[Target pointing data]
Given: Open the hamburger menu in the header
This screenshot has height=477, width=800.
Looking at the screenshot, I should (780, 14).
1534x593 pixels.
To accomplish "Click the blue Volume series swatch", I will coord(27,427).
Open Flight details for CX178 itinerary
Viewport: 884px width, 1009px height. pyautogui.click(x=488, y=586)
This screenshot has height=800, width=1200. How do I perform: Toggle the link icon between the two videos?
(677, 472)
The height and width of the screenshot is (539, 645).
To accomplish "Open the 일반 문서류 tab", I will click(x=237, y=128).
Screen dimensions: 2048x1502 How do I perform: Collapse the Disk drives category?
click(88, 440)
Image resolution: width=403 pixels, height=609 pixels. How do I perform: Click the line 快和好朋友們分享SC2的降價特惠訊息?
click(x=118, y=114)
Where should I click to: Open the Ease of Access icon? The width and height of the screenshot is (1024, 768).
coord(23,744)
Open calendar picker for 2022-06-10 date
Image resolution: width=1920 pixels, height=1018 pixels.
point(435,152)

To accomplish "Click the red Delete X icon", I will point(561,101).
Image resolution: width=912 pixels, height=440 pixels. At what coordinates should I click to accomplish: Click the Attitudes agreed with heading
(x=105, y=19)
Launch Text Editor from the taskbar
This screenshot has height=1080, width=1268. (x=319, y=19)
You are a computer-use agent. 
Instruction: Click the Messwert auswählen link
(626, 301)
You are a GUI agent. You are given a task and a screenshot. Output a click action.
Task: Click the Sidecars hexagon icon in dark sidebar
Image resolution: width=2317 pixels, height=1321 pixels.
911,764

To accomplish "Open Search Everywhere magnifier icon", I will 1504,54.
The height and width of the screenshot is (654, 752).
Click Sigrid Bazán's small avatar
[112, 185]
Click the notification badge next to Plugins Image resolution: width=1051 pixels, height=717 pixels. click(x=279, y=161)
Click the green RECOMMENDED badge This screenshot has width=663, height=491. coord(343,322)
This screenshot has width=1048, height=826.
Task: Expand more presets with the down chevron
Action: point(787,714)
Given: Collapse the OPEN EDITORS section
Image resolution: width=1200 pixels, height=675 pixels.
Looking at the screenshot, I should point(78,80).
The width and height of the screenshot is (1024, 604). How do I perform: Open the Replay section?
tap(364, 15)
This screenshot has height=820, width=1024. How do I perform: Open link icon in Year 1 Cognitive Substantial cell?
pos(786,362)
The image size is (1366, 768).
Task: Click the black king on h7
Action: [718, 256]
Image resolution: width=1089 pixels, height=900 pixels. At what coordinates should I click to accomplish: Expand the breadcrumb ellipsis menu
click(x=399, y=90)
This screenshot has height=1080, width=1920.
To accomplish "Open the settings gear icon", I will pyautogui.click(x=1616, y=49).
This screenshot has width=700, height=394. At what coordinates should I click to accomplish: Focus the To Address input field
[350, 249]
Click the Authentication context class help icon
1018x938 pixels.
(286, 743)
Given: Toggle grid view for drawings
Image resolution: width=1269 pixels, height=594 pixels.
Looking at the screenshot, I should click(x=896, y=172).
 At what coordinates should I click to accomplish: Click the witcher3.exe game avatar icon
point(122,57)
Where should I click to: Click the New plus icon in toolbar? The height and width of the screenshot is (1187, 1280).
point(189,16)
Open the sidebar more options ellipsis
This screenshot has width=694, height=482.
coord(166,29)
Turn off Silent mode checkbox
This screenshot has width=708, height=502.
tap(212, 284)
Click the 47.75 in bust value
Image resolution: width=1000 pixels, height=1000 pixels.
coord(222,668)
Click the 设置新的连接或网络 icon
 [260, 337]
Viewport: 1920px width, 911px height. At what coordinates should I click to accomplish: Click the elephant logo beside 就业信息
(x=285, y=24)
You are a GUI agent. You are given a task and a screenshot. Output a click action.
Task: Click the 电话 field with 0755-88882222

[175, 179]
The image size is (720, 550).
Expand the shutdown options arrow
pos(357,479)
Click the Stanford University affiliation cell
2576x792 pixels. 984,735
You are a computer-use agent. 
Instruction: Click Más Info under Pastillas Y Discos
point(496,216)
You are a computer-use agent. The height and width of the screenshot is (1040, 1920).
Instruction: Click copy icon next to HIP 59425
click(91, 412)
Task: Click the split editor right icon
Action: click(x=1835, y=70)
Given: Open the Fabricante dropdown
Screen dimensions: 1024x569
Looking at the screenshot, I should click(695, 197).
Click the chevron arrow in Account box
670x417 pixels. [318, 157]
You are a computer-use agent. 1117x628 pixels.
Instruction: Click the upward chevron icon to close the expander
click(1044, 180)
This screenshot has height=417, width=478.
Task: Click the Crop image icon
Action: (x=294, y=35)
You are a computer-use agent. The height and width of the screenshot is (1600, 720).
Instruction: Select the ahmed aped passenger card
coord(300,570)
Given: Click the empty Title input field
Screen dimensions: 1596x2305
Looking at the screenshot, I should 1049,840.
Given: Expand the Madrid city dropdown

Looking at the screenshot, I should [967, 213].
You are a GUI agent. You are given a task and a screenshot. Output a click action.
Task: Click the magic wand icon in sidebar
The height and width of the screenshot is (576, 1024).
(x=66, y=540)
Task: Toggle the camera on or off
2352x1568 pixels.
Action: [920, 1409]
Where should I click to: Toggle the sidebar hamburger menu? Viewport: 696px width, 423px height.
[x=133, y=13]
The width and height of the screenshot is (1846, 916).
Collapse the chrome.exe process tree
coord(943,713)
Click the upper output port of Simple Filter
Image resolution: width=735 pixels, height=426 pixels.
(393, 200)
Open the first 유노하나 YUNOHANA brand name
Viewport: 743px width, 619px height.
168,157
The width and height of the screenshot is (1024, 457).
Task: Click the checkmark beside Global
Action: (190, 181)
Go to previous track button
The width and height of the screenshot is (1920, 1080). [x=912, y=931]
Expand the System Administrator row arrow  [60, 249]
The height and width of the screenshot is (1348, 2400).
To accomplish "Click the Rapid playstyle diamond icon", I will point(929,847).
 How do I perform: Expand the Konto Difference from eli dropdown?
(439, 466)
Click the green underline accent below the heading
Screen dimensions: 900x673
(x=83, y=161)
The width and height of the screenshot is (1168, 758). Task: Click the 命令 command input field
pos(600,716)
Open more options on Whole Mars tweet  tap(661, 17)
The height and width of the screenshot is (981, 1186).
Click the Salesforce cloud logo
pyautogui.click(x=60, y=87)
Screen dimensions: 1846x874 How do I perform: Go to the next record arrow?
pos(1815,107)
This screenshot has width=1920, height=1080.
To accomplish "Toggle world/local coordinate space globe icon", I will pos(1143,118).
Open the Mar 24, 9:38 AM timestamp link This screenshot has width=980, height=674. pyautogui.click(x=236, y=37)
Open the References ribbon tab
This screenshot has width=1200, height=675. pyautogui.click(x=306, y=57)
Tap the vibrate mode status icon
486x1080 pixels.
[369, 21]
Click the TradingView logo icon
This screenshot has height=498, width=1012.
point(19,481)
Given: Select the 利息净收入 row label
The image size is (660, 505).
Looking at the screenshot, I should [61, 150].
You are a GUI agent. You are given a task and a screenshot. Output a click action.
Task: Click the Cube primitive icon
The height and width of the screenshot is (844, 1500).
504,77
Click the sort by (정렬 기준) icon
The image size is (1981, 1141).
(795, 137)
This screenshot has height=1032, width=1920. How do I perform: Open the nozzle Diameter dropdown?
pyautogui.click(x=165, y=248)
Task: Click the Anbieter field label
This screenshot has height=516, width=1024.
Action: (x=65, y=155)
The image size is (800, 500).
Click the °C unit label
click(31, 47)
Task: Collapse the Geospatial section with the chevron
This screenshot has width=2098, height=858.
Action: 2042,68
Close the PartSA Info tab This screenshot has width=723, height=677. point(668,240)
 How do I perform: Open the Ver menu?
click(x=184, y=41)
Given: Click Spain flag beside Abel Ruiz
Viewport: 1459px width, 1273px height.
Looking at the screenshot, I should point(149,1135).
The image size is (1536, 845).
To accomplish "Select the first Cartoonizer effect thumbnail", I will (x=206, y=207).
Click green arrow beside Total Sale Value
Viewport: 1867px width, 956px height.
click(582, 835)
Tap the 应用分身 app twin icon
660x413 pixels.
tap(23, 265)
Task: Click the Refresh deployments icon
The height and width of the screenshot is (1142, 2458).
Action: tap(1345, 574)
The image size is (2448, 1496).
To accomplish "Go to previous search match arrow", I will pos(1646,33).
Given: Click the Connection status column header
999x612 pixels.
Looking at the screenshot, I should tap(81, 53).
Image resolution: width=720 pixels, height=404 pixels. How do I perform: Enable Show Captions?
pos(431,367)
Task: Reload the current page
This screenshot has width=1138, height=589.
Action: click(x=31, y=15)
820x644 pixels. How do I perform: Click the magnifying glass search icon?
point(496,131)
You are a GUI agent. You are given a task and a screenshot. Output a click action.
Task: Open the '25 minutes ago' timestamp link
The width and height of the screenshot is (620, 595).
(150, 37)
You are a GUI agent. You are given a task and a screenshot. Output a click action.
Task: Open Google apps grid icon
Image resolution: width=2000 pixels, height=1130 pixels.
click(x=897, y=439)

__PROBLEM DESCRIPTION__
Reproduce the data from its start through the line containing "Click the notification", switching each "Image resolution" to "Screen size" and leaving everything else unchanged.

__FULL ANSWER__
Given: Open the hamburger menu in the header
This screenshot has height=477, width=800.
Looking at the screenshot, I should (780, 14).
1534x593 pixels.
To accomplish "Click the blue Volume series swatch", I will coord(27,427).
Open Flight details for CX178 itinerary
Viewport: 884px width, 1009px height. pyautogui.click(x=488, y=586)
This screenshot has height=800, width=1200. How do I perform: Toggle the link icon between the two videos?
(677, 472)
The height and width of the screenshot is (539, 645).
To accomplish "Open the 일반 문서류 tab", I will click(x=237, y=128).
Screen dimensions: 2048x1502 How do I perform: Collapse the Disk drives category?
click(88, 440)
Screen size: width=403 pixels, height=609 pixels. How do I perform: Click the line 快和好朋友們分享SC2的降價特惠訊息?
click(x=118, y=114)
Where should I click to: Open the Ease of Access icon? The width and height of the screenshot is (1024, 768).
coord(23,744)
Open calendar picker for 2022-06-10 date
Screen size: width=1920 pixels, height=1018 pixels.
point(435,152)

To accomplish "Click the red Delete X icon", I will point(561,101).
Screen size: width=912 pixels, height=440 pixels. At what coordinates should I click to accomplish: Click the Attitudes agreed with heading
(x=105, y=19)
Launch Text Editor from the taskbar
This screenshot has height=1080, width=1268. (x=319, y=19)
You are a computer-use agent. 
Instruction: Click the Messwert auswählen link
(626, 301)
You are a GUI agent. You are given a task and a screenshot. Output a click action.
Task: Click the Sidecars hexagon icon in dark sidebar
Screen size: width=2317 pixels, height=1321 pixels.
911,764

To accomplish "Open Search Everywhere magnifier icon", I will 1504,54.
The height and width of the screenshot is (654, 752).
Click Sigrid Bazán's small avatar
[112, 185]
Click the notification badge next to Plugins Screen size: width=1051 pixels, height=717 pixels. click(x=279, y=161)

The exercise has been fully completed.